Start of Block

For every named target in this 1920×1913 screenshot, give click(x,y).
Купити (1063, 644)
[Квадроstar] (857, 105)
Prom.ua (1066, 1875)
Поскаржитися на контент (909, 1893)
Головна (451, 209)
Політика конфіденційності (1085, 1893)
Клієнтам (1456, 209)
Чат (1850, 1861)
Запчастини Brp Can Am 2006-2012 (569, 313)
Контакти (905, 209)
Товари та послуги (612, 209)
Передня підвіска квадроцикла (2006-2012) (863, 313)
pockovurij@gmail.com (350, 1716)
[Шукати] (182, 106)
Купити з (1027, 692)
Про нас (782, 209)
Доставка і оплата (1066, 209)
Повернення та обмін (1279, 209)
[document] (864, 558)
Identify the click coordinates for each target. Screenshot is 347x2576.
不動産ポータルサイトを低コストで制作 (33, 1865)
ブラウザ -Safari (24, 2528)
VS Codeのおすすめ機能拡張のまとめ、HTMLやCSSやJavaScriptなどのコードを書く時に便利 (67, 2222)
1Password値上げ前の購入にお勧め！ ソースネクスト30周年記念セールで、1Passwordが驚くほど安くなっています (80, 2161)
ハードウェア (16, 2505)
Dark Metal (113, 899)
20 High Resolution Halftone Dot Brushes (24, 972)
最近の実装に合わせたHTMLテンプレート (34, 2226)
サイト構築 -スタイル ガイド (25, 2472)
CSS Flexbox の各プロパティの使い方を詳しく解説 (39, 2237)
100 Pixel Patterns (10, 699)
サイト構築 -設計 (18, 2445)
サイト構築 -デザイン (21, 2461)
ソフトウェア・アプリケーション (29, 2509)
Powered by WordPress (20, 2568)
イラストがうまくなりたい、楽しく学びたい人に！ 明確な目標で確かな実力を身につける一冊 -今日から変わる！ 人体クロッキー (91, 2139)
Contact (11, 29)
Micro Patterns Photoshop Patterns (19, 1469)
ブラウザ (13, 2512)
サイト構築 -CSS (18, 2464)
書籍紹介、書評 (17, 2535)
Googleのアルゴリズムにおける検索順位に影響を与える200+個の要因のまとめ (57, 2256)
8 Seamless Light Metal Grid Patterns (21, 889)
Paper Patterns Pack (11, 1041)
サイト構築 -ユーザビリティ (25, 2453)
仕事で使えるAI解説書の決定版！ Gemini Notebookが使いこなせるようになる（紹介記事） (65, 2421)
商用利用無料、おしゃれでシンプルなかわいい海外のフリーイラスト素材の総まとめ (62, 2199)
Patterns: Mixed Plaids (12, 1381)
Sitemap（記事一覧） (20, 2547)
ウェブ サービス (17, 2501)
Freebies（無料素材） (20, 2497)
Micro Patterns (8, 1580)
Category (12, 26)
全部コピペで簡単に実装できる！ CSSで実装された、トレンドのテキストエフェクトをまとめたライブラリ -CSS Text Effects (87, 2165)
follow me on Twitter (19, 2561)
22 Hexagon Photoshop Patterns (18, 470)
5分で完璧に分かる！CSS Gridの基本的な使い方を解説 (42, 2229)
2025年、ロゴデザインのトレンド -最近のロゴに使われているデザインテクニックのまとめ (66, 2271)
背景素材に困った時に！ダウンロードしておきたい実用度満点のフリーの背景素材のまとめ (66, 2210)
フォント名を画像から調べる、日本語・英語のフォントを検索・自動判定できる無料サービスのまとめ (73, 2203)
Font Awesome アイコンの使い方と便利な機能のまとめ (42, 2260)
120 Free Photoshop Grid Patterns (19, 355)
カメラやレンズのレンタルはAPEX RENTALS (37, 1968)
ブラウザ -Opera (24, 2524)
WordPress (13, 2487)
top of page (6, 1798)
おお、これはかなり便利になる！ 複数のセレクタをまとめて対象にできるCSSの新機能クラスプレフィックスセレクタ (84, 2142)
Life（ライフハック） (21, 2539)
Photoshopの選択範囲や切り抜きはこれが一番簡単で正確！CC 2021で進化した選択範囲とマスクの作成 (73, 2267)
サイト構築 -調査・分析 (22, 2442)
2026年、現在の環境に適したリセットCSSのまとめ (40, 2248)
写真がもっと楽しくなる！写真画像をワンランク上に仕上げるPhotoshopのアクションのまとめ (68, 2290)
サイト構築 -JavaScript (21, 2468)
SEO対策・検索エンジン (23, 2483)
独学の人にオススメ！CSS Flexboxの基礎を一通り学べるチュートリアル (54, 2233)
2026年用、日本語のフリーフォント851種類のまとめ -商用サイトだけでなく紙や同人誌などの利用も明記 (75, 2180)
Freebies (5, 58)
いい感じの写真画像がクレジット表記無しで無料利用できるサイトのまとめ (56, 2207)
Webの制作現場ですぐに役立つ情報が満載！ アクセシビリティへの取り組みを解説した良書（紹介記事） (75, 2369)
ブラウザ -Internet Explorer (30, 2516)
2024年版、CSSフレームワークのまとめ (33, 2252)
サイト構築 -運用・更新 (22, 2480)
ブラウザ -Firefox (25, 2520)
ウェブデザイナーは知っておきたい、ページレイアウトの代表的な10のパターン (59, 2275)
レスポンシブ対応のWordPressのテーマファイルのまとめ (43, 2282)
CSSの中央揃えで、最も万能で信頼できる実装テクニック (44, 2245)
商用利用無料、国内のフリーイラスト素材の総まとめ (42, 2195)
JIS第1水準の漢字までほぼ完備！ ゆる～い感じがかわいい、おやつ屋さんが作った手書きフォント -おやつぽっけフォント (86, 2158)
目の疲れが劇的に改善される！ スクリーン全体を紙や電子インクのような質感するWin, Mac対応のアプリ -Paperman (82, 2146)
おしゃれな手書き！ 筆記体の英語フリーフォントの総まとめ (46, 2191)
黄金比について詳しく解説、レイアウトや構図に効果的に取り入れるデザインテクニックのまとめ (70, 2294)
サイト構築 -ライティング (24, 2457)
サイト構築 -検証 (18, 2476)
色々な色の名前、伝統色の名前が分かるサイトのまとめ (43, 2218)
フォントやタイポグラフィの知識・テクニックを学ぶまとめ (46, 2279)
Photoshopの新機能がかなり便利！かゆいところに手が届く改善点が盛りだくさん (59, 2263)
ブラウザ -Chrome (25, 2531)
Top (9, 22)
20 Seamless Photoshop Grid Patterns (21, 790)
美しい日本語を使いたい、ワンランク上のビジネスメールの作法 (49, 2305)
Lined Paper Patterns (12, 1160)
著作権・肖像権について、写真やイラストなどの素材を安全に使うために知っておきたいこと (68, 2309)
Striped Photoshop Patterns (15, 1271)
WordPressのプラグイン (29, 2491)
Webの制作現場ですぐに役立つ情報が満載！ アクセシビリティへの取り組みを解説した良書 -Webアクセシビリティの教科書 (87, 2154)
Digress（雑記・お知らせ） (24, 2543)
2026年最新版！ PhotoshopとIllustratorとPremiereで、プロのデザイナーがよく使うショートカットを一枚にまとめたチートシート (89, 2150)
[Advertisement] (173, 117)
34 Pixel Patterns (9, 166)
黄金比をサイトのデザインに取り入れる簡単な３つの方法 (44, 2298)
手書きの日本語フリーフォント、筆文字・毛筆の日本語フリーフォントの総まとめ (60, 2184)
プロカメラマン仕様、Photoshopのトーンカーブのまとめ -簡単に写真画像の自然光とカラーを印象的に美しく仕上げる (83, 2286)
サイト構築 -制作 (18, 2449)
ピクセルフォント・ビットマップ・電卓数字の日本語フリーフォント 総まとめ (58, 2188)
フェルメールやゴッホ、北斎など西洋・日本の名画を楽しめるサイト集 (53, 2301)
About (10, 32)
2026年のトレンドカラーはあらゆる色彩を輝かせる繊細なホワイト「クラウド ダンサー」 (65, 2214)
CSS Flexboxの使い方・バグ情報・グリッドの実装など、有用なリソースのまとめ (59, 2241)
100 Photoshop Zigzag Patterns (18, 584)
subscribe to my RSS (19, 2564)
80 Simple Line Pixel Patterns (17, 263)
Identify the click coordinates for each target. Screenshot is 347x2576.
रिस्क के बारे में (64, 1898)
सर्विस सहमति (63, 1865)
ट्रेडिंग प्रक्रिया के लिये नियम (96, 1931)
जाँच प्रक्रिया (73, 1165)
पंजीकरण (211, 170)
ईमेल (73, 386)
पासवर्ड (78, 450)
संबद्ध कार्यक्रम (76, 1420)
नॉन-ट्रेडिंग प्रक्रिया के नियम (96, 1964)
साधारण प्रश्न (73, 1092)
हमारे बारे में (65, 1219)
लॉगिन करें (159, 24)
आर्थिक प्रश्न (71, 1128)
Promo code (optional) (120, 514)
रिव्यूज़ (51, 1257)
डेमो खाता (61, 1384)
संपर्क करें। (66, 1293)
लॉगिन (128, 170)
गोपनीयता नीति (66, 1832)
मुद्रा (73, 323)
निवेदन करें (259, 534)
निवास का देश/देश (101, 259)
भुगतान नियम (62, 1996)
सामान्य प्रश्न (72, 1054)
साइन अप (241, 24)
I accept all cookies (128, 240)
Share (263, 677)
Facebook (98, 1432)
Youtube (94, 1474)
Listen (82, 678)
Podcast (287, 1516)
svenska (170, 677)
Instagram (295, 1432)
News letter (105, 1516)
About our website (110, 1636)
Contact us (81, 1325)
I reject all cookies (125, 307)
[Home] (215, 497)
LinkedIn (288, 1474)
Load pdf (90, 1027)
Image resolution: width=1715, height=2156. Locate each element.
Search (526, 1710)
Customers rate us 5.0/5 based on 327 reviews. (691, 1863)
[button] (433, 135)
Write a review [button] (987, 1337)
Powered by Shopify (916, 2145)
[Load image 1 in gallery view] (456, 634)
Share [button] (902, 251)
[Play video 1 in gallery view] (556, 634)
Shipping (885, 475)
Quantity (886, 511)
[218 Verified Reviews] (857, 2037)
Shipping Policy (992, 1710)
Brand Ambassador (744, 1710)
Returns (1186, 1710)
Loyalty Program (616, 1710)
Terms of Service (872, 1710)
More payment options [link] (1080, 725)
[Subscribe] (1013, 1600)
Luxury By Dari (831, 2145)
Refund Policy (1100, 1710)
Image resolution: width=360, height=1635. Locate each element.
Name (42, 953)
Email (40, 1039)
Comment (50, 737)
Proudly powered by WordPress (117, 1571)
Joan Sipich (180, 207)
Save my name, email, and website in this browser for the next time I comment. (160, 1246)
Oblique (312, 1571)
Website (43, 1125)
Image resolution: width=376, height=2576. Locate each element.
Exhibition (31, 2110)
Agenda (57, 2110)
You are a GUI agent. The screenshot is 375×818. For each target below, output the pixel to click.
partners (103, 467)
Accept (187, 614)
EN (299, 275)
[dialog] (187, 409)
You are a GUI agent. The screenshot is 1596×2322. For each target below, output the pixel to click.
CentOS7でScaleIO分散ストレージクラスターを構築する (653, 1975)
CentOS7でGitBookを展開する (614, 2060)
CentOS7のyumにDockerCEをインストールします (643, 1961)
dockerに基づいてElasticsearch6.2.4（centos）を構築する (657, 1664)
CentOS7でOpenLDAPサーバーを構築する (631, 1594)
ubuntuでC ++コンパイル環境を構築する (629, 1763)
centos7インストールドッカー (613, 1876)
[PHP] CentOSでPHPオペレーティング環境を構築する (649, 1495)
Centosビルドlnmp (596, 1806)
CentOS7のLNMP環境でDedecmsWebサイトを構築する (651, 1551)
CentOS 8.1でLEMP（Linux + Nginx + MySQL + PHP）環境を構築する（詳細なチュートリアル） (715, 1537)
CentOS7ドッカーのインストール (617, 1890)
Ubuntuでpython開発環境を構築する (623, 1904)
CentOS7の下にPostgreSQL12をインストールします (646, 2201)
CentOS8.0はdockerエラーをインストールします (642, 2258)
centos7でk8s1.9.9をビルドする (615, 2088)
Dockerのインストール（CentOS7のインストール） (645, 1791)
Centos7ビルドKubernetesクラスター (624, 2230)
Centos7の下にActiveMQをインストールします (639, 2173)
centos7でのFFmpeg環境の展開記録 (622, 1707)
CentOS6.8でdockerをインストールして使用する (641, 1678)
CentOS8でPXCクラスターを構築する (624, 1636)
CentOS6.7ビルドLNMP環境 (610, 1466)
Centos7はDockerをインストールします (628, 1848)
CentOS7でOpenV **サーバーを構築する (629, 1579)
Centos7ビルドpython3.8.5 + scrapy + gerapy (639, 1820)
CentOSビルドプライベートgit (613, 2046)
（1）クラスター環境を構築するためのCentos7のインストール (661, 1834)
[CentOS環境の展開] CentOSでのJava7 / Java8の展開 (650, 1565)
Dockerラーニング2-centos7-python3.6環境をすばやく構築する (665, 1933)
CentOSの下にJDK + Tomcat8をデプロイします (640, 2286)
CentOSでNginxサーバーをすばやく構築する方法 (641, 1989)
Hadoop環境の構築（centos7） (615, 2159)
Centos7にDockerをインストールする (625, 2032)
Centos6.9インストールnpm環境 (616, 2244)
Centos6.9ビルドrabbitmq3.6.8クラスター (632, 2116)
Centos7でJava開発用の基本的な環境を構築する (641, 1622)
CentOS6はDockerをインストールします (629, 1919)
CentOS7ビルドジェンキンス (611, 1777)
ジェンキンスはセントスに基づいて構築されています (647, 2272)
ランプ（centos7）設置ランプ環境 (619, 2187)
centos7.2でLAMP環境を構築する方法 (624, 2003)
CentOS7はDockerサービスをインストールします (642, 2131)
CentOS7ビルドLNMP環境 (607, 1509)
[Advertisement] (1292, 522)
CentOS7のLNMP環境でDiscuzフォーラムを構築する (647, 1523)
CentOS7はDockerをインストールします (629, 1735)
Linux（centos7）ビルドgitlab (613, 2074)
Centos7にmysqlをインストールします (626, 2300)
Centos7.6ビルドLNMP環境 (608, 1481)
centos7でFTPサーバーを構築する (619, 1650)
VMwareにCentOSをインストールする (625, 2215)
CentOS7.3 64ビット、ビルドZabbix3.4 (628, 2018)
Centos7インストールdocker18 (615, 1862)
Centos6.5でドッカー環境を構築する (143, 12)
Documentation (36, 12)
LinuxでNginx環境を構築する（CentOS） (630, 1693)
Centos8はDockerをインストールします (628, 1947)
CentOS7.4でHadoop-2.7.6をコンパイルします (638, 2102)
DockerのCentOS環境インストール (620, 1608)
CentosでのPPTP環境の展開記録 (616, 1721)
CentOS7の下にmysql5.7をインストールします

End of Block

▶ [Problem requirements]: Where the listing above reaches the line that contains "Image resolution: width=376, height=2576.", start retyping, and finish with the line that contains "CentOS7のyumにDockerCEをインストールします (643, 1961)"; reproduce those lines exactly and no others.

▶ [Exercise result]:
Image resolution: width=376, height=2576. Locate each element.
Exhibition (31, 2110)
Agenda (57, 2110)
You are a GUI agent. The screenshot is 375×818. For each target below, output the pixel to click.
partners (103, 467)
Accept (187, 614)
EN (299, 275)
[dialog] (187, 409)
You are a GUI agent. The screenshot is 1596×2322. For each target below, output the pixel to click.
CentOS7でScaleIO分散ストレージクラスターを構築する (653, 1975)
CentOS7でGitBookを展開する (614, 2060)
CentOS7のyumにDockerCEをインストールします (643, 1961)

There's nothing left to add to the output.